____ 文書
刀まで差し出して、平身低頭の師直。あげくに今度は褒めちぎる!
判官は遅いが、あなたは早く来て感心感心。休息所へどうぞ、と。
若狭之助、その応対に「心地悪しゅうござるわい!」と叫ぶと、背中をさす
ろうとするので慌てて拒否、もうすっかり討つ気が失せてしまう。
そこで「ばかな侍だっ!」とだけ言い捨てスタスタ歩いて上手に引っ込む。
このことが塩冶判官を追い込むきっかけとなってしまうのだった・・。
思えば、刃傷におよぶチャンスは若狭之助のほうが何度もあったのに、なぜ
か切腹にいたるのは判官なんだよねぇ~。


<五段目 山崎街道二つ玉の場> 斧定九郎
花道から傘をさして出てくるのは、家老の息子から盗人に成り果てた定九郎。
「松嶋屋」の声がかかり、七三で見得をきめる。
黒羽二重で裾はからげてある。チト「かさね」の与右衛門みたい~。
ひゃあ、このアヤシサはなんなんだぁ~?
顔も手も足も白塗り。眉、目の化粧は若狭之助よりも濃いめ。
________
____ 提供項目
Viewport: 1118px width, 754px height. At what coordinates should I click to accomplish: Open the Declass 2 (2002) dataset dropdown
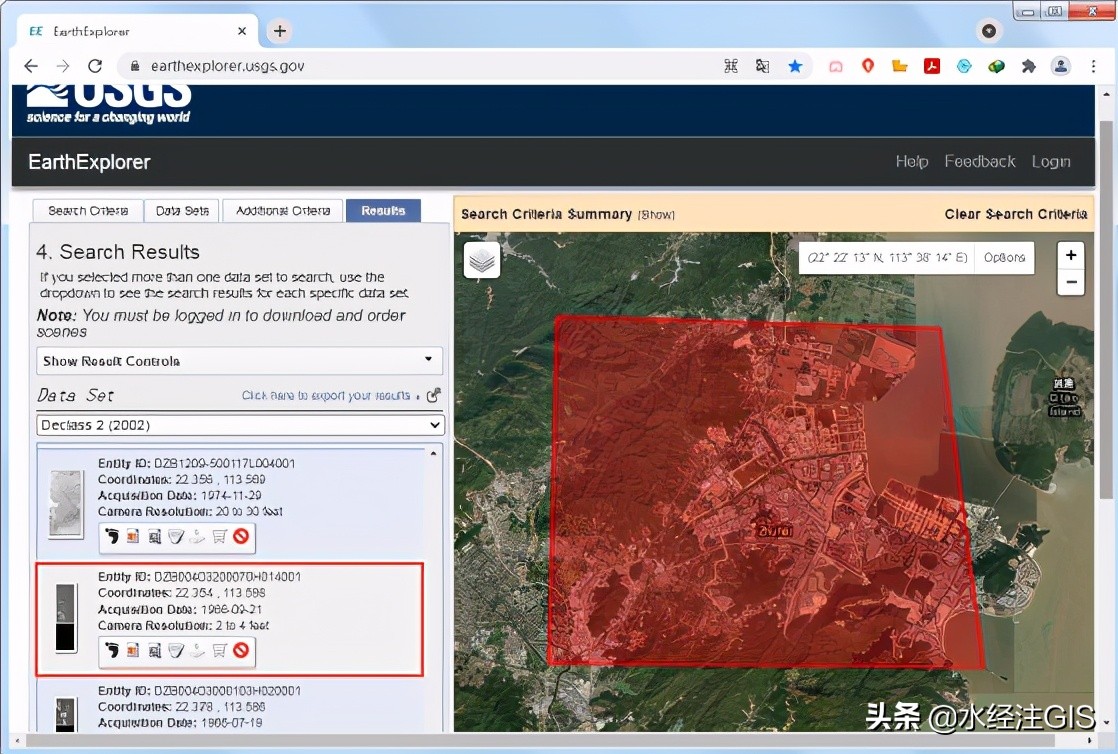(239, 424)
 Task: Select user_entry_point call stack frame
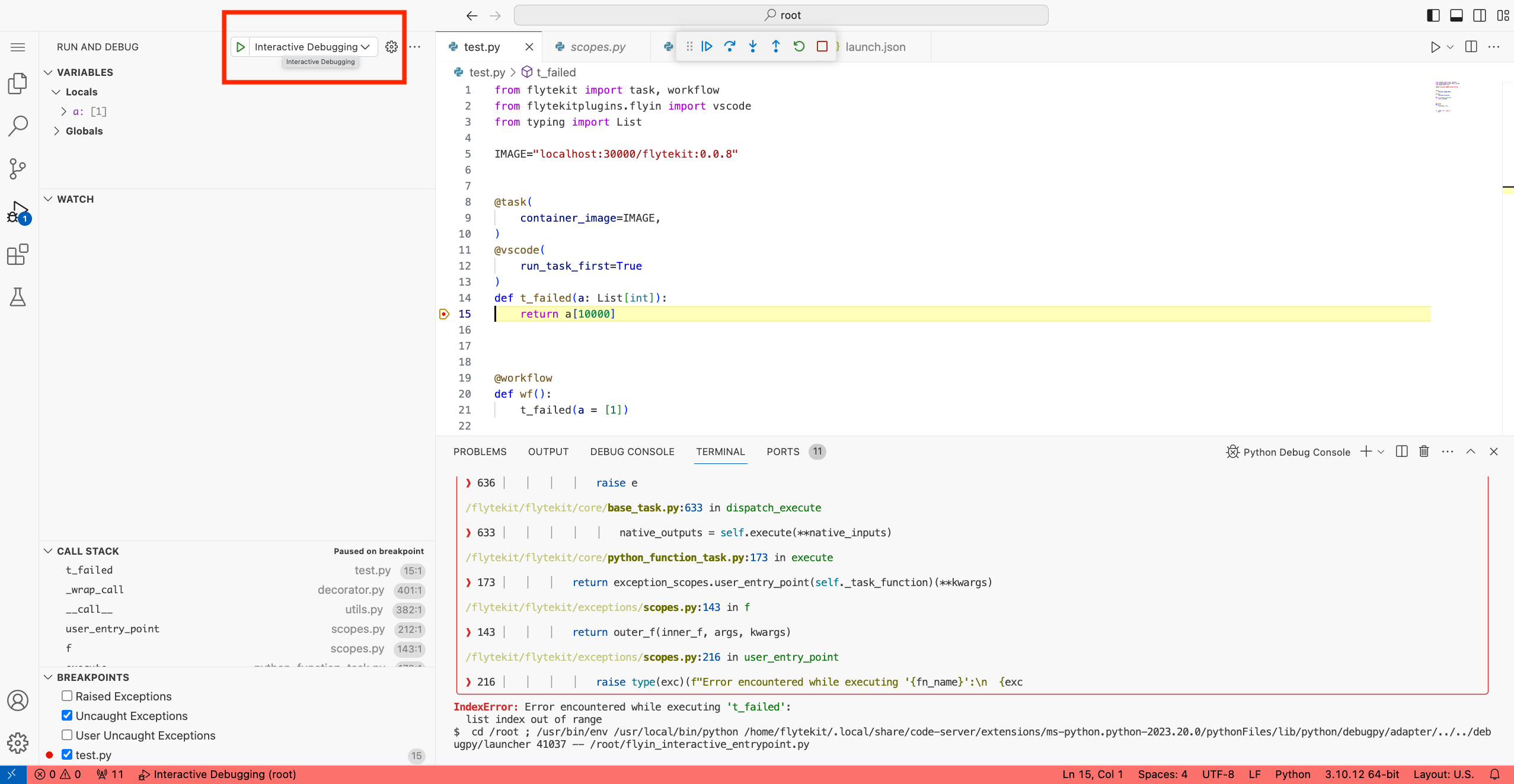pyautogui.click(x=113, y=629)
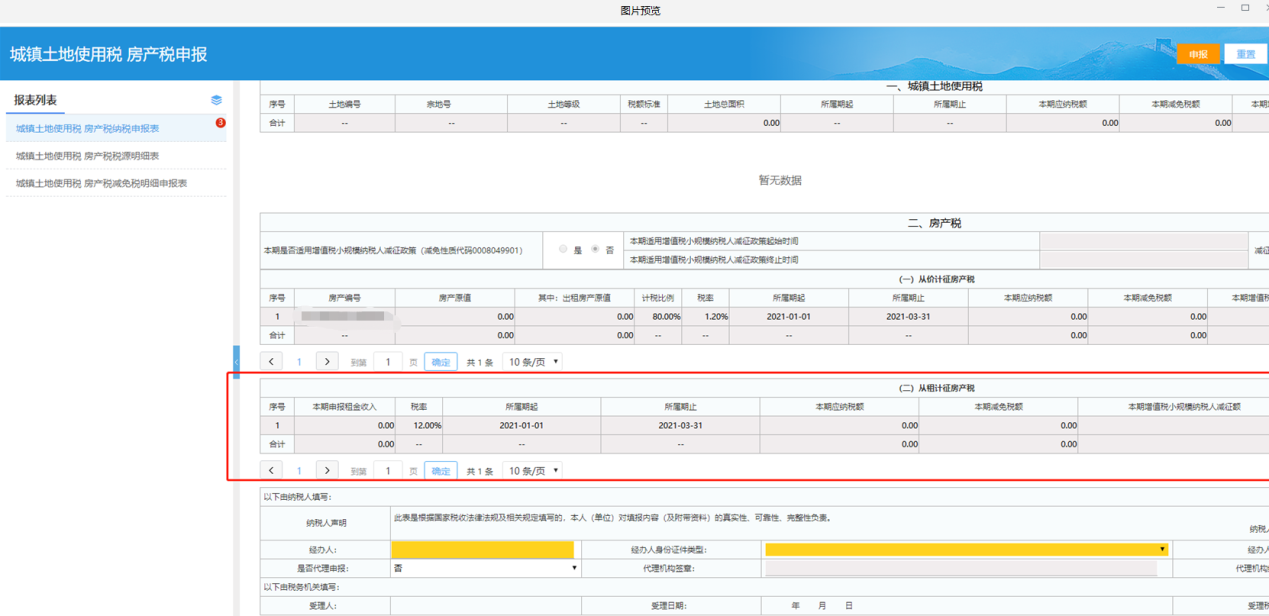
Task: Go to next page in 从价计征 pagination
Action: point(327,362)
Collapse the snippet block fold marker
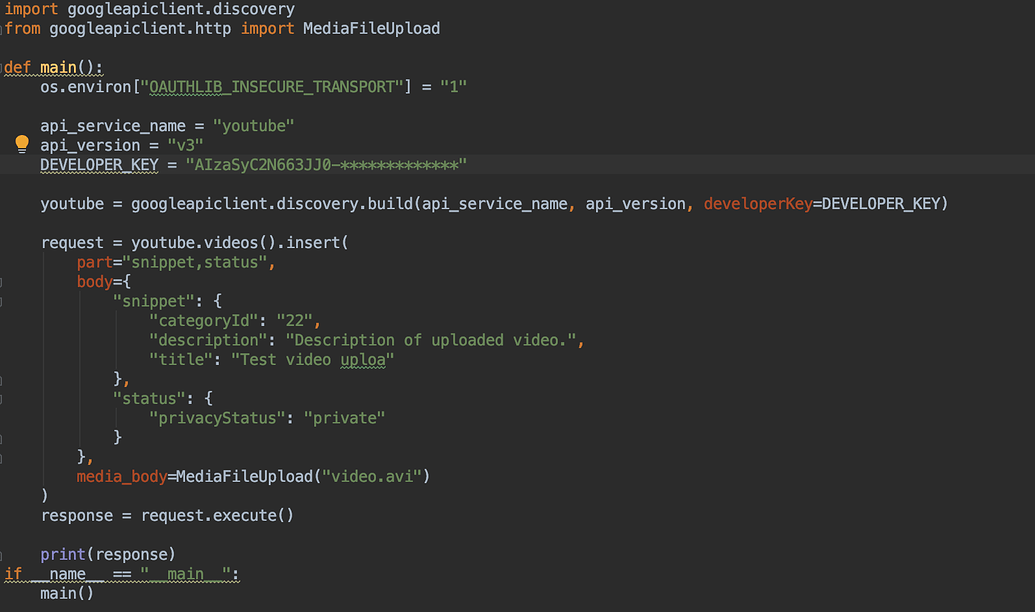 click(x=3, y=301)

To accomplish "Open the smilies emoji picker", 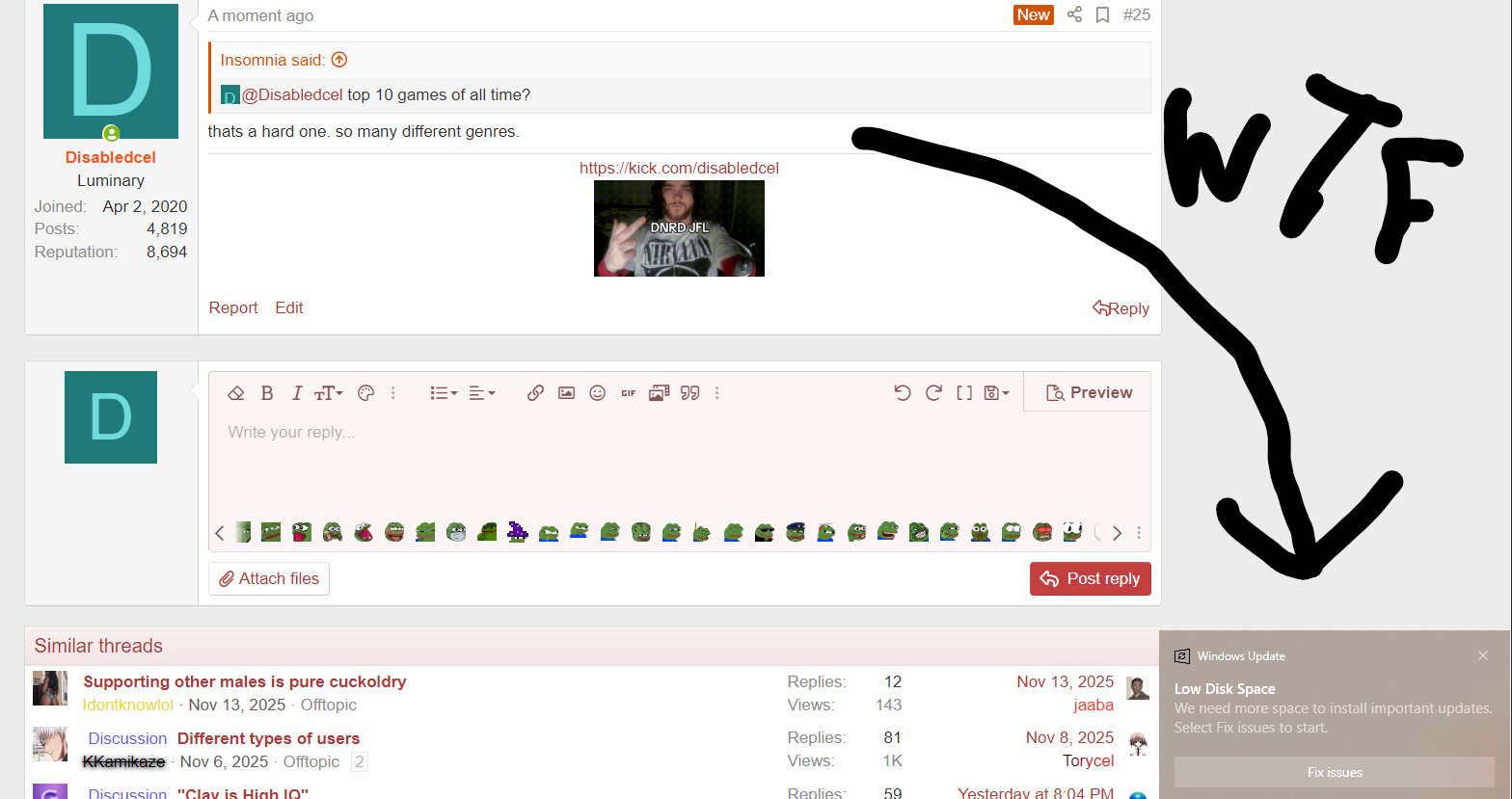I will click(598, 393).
________
• [課題 1]: 歌舞伎の観劇記によると、定九郎はもともと誰の息子でしたか。
• [課題 2]: 歌舞伎の観劇記を、最後の文の後から書き継いでください。
項目を参照しなくても解答できます。

• [解答 1]: 家老の息子です。

• [解答 2]:
ムダに艶っぽい。色悪だそうだ。そのまま傘をおいて稲架に隠れる。

そこへお軽の父の与市兵衞が現れ、稲架の前でひと休み。独り言を言う。
お軽を身売りしてもらった半金の五十両!ありがたい~と、縞の財布をおし
いただく。その瞬間、稲架の間から白い手がヌッと伸びて財布に。
話の一部始終を聞いた定九郎の手が上から財布を掴んだかと思うとすぐさま
与市兵衞を後ろから刺してしまった。
稲架から出てきて、刀を鞘におさめる所作がきれいにきまる。
腰に差した2本の刀は束の色が赤。なんだかたっぷり芝居がかった感じだ。
定九郎、あらためて見るとゾクゾクするほど色っぽい~♪
悪びれもせず平然と髪にかかった稲架の雨しずくをゆっくりと払う。
右手、左手、また右手。(これも与右衛門を思い出す仕草だ。)
ついでに、からげた裾のしずくを両手で絞る、左、右。
そして、さっきの財布の紐を手慣れた感じでクルクルとほどくと、長い紐を
自分の首にかけてから財布の中に手を突っ込む。
数えるわけでもなく、重さをあらためるようにし、ニヤリとして言う。
「ごじゅ~りょう~~。」
押し殺したように沈みこんだ感じの、でもドスの利いた声が2階まで響いた。
ひゃあ~、ゾクゾクッ!
(弁天小僧の、もう化けちゃいられねえ、よりも低く暗く凄みのある声。
ああ、間近でその響きを体に感じたかった~。)

すぐにその場を去ろうと花道へ。
行こうとするが、猪が現れ、押し戻されるように再び稲架に隠れる。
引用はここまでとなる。